- _Work order_:
In the records below, find the line containing "Image resolution: width=1568"; restate it and every later line word for word, through the last.

- _Excerpted records_:
--- START ---
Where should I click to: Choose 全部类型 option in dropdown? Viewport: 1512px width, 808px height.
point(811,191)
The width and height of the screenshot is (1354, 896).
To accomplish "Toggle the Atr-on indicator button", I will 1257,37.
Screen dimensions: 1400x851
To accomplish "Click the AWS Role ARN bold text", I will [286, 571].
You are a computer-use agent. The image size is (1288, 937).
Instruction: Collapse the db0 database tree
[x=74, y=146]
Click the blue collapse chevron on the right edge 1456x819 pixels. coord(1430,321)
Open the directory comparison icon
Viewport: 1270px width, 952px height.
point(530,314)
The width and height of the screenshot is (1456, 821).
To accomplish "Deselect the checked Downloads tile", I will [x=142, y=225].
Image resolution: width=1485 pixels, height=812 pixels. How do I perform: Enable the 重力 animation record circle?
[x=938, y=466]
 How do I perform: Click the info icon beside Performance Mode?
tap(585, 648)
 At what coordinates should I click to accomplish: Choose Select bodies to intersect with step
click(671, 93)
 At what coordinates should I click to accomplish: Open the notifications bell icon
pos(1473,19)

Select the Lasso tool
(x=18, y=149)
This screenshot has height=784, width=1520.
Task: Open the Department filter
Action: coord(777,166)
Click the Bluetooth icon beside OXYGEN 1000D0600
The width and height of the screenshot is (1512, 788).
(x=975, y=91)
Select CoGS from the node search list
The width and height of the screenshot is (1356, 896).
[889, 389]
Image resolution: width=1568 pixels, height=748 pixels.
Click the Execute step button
--- END ---
- _Task output_:
Image resolution: width=1568 pixels, height=748 pixels.
Click the Execute step button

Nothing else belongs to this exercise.